Matt Lim – Fall 14
In what city or town did you grow up in?
Flushing, New York
Where are you currently living?
Providence, Rhode Island
What was your major?
Asian/Pacific/American Studies + Gender/Sexuality Studies
Why did you choose to study away at NYU Sydney?
NYU Sydney’s coursework perfectly aligned with my academic interests. As an Asian/Pacific/American Studies major, I wanted to explore the lived experiences of Pacific Islanders and the Asian diaspora in Australia. Given that my coursework leaned heavily into the histories of settler colonialism and Indigenous communities, I was also interested in doing a comparative study of the ways settler colonialism operated in both the U.S. and Australia. (Escaping the harsh East coast winter was an incidental bonus.)
How would you describe your experience at NYU Sydney?
Academically, my experience felt locally grounded and perpetually relevant. As a current educator looking back at NYU Sydney, it’s particularly interesting as a model of education that integrated our environments as extended spaces of learning, one that brought me intimately closer to the literature we read or the concepts we discussed in class. This would mean going to the museum and appreciating Aboriginal photography that mocked and critiqued the violent performative aspect of colonial daguerreotypes. This would also mean taking a trip out to Cabramatta and unpacking multiculturalism beyond its liberal discourse of tokenism (especially given the national legacy of exclusionary legislation), while also sinking into my own sense of joy from seeing another Asian diasporic community reflected in the sight of cardboard boxes of pre packaged herbs and Asian snacks pouring out of the grocery stores or from drinking a durian smoothie while looking out into a row of Chinese/Vietnamese storefront signs.
But what truly shaped my experience was the visible amount of love and intention the NYU Sydney team poured into the programming and supports. Their commitment to the relational aspect of their work–always interacting with us in ways that moved beyond our titles of just staff or just students–was remarkably important for helping me build a sense of home. This is what I believe set apart my study away experience from all my friends’. There has never been another team that made me feel more cared for than NYU Sydney’s.

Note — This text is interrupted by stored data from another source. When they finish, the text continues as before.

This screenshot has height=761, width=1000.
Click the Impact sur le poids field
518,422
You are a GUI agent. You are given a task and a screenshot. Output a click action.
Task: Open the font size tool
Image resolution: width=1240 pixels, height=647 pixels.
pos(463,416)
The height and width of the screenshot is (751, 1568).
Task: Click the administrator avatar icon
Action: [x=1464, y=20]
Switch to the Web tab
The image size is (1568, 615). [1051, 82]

What was your favorite class and why?
I find myself constantly returning to Anna Westbrook’s Creative Writing class. Every now and then, I’ll review her well-curated Powerpoints, knowing that they contain endless funds of knowledge and sources of inspiration, whether it is because I am teaching my own interdisciplinary classes that center stories found in students’ homes, story-objects, and landscapes or because I am trying to give form to the ghosts and disappearances in my own life. The liberty to take a class that focused on imagining and articulating the nuances of our humanity ranks as one of the most beautiful learning opportunities during my time at NYU. This course was an important exposure to the life-affirming force of art, something that I felt my coursework up until that point was lacking.
What was your favorite trip, excursion (Student Life or class related)?
Our overnight trip to Inglewood Farm in Eugowra was, by far, the most memorable trip for me. As a New York native, Sydney’s cityscape felt immediately familiar, another urban landscape that was easy to grow into. The opportunity to briefly leave the built environment and bear witness to Australia’s vastness and sublime beauty was incredible for someone whose idea of nature was the flower pots outside Starbucks. It was a great time making digestive biscuit s’mores while sitting around the campfire, surrounded by horses, nervous sheep, and the most horrific spider I have ever seen in my life (the size of one of those plastic rectangular takeout boxes I would use to pack my lunch everyday), a scene I’m sure all Australians got a kick out of, calmly watching as a hoard of squeamish Americans freaked out over something they played off as quite normal.
Where are you currently working/studying?
I am currently attending Brown University for a Masters in Secondary Teaching in History/Social Studies.
When thinking about your experience at NYU Sydney what stands out to you most?
Two things: the ocean and the food.
I miss being a bus ride away from an infinite stretch of exultation.
And never again will I indulge myself in weekly brunches the way I did back in Sydney. It was a great semester for my belly and my Instagram feed.
How has your experience at NYU Sydney impacted life after college?
Growing up in a low-income household, travel was never accessible to me. Because of this, my time at NYU Sydney marked the beginning of my exploration of what (responsible) travel meant. After I graduated, I lived and worked in Malaysia as a Fulbright English Teaching Assistant and what I carried with my from NYU Sydney was the constant, rich, and nuanced process of engaging with a nation’s history, never settling for the absences in its simplistic tellings. The multiple strands of narratives that all my professors at NYU Sydney provided (through short stories, novels, journal articles, films, and art pieces) created a disruptive, complex web of intersecting experiences. During my time in Southeast Asia, my incessant search for these leakages of overlapping histories was an attempt to actively inform myself, move beyond tourist voyeurism, and unsettle the normative narratives that we often take for granted–an imperative I believe all travelers are responsible for taking on as guests of other communities. Engaging in this process that NYU Sydney scaffolded for me made for a more meaningful experience in Australia and all the new homes I’ve inhabited since then.